FDA to Drug Makers: Lower Recommended Doses on Some Sleeping Pills
The U.S. Food and Drug Administration (FDA) yesterday announced it is requiring the manufacturers of widely used sleeping pills that contain the active ingredient zolpidem, to lower current recommended doses. Recommended doses will be required to be lowered on drug labels that doctors use to prescribe medicines and on medication guides given to patients, for the following drugs: Ambien, Ambien CR, Edluar and Zolpimist. FDA is also urging physicians to prescribe the drugs at the lowest dose capable of treating the patient’s insomnia.
The FDA announcement is based on driving simulation and laboratory studies showing that, in some individuals, zolpidem blood levels the morning after use appear capable of impairing driving to a degree that increases the risk of a motor vehicle accident. Reducing deaths from motor vehicle accidents is a priority for the Centers for Disease Control and Prevention. While these deaths declined between 2000 and 2009, car crashes are still among the top ten causes of death for all Americans.
New data is driving the announcement, according to the FDA. “Over the years FDA has received spontaneous adverse event reports of driving impairment and motor vehicle accidents associated with zolpidem, but these reports lacked the information necessary to fully understand whether and how zolpidem affected people’s mental alertness and ability to drive,” said Dr. Unger. “Recently, data from clinical trials and other types of studies have become available, which allowed FDA to better characterize the risk of next-morning impairment.”
According to the FDA, using lower doses of zolpidem means less of the drug will remain in the blood in the morning hours.
Since women eliminate zolpidem from their bodies more slowly than men, the specific information for the drug makers is to post a lowered dose for women and to recommend on the labeling that health care professionals consider a lower dose for men. Data show the risk for next-morning impairment is highest for patients taking the extended-release forms of these drugs. The FDA urges health care professionals to caution all patients who use the drugs about the risks of next-morning impairment for activities that require mental alertness, including driving.

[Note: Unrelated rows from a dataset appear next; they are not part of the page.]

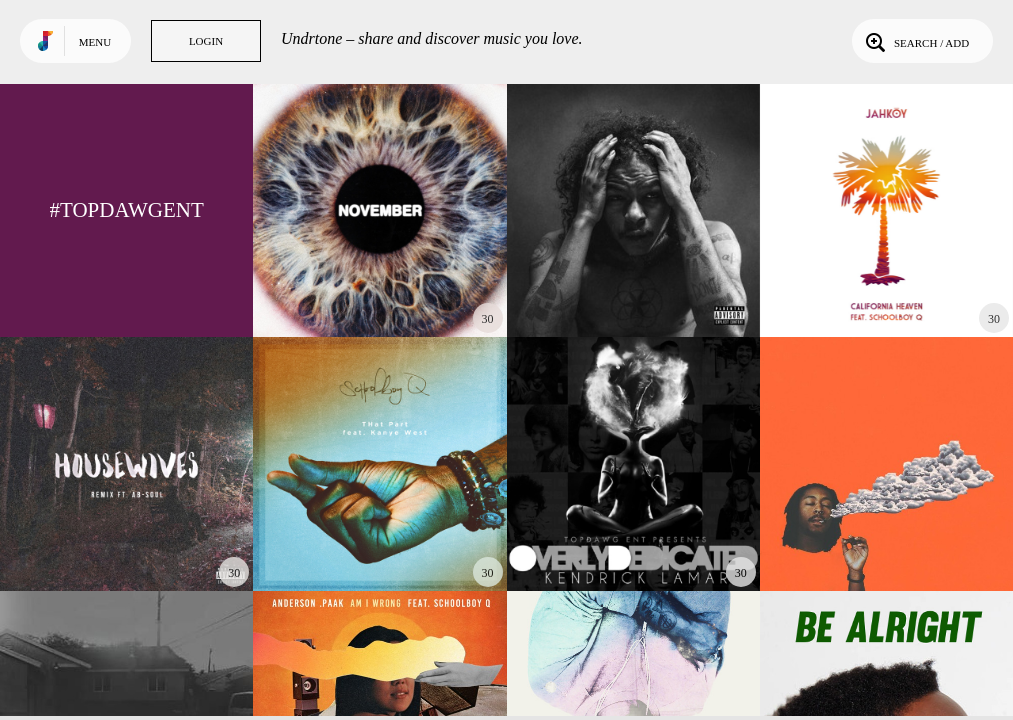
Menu (95, 42)
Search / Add (915, 41)
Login (206, 41)
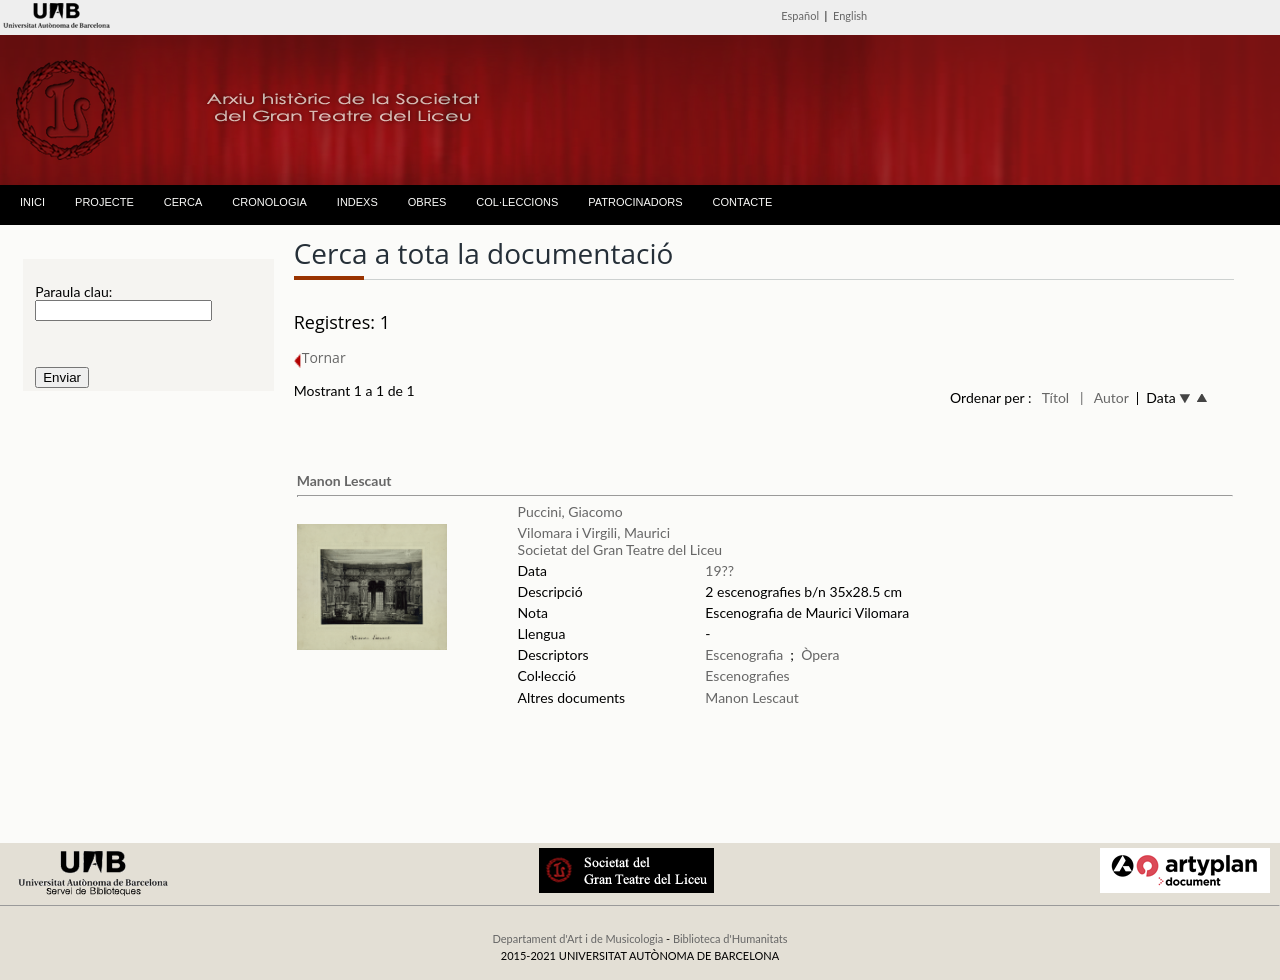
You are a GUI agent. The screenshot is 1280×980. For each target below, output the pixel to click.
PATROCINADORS (635, 202)
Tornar (320, 357)
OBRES (427, 202)
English (850, 15)
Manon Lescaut (344, 480)
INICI (32, 202)
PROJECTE (104, 202)
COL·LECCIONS (517, 202)
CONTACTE (743, 202)
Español (800, 15)
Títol (1055, 397)
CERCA (183, 202)
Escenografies (747, 675)
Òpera (820, 654)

The FDA is requiring that the zolpidem dose for women be lowered from 10 milligrams to 5 mg for immediate-release products (Ambien, Edluar, and Zolpimist) and from 12.5 mg to 6.25 mg for extended-release products (Ambien CR). For men, the FDA has informed the manufacturers that the labeling should recommend that health care professionals consider prescribing these lower doses (5 mg for immediate-release products and 6.25 mg for extended-release products). The drugs are currently available on the market in both the higher and lower dosages.
In a Drug Safety Communication released today, the agency is also reminding the public that zolpidem is not the only sleeping pill that can cause impairment. Drowsiness is listed as a common side effect in the labels of all insomnia drugs, along with warnings that people may still feel drowsy the next day after taking one of these products. And, alertness can be impaired even in people who do not feel drowsy.

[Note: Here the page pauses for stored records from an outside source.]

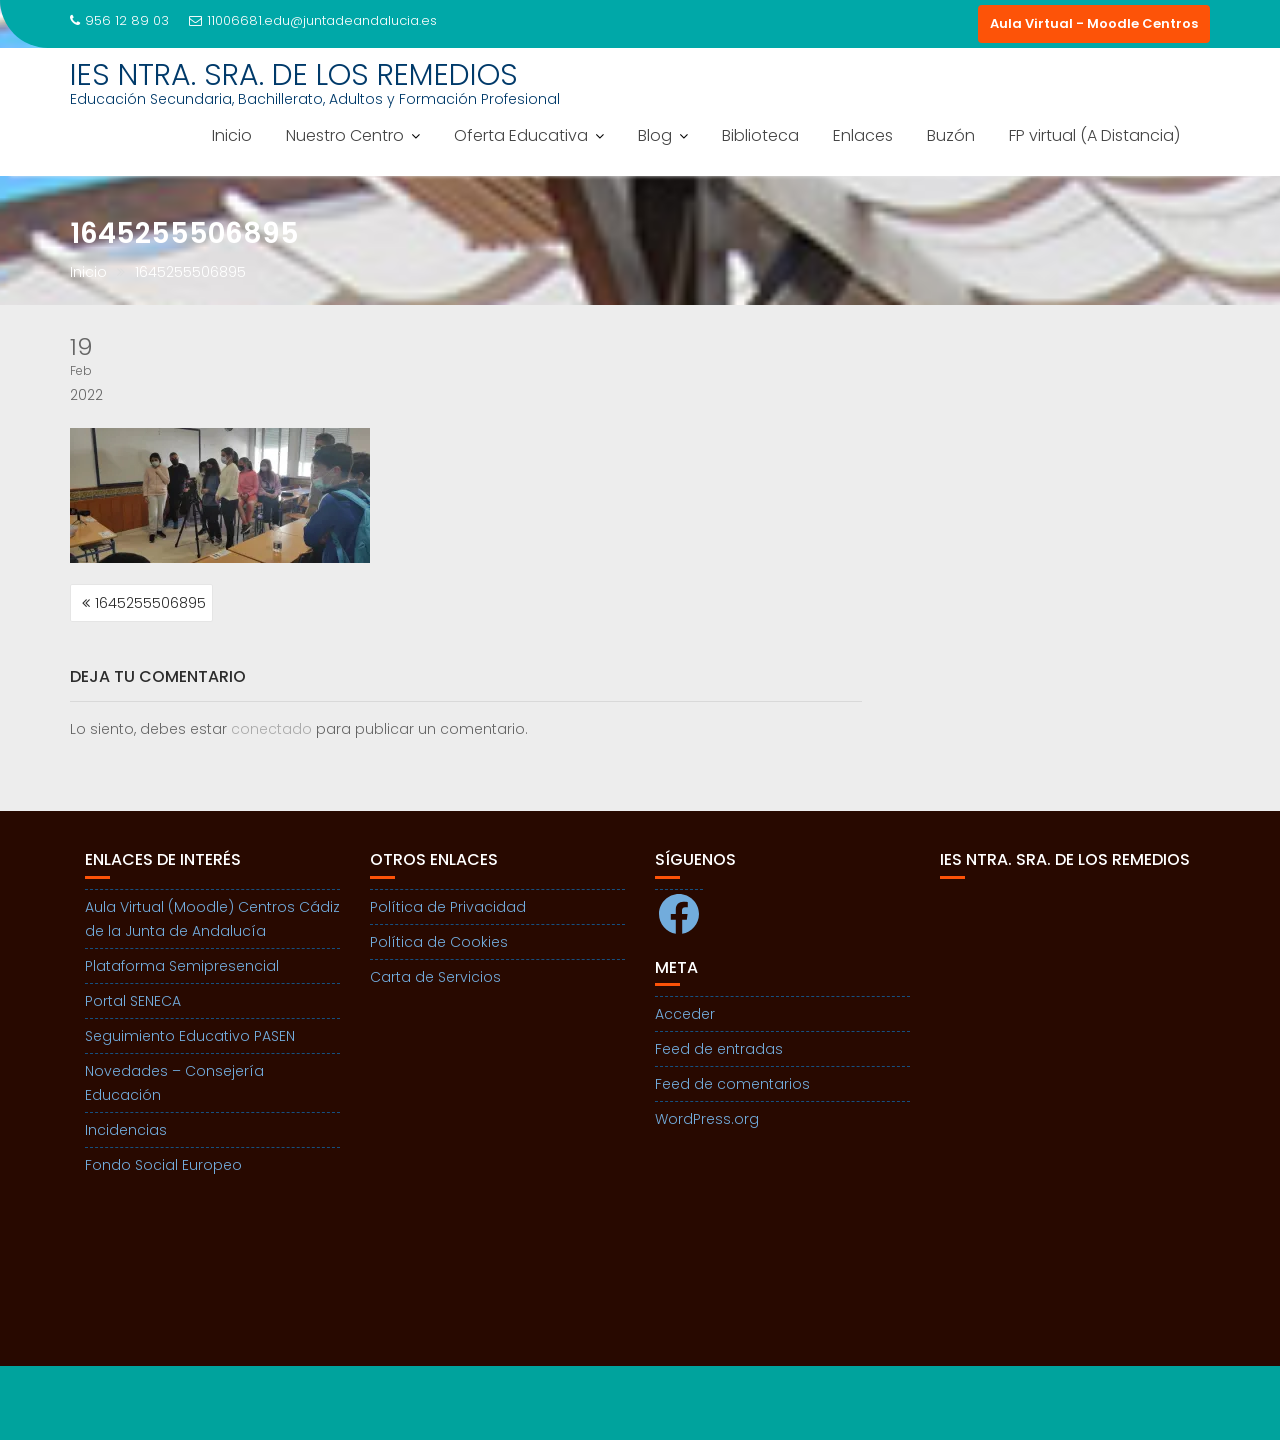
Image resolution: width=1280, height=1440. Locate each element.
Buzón (951, 135)
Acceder (685, 1014)
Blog (655, 135)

People who are currently taking the higher doses (10 mg or 12.5 mg) should continue taking the prescribed dose as directed until discussing a change to their dose with their health care professional.
Many people already take the lower dose. These lower doses of zolpidem (5 mg for immediate-release products and 6.25 mg for extended-release products) will be effective in most women and many men, said an FDA official, though each patient is unique, and the appropriate dose should be discussed with a health care provider.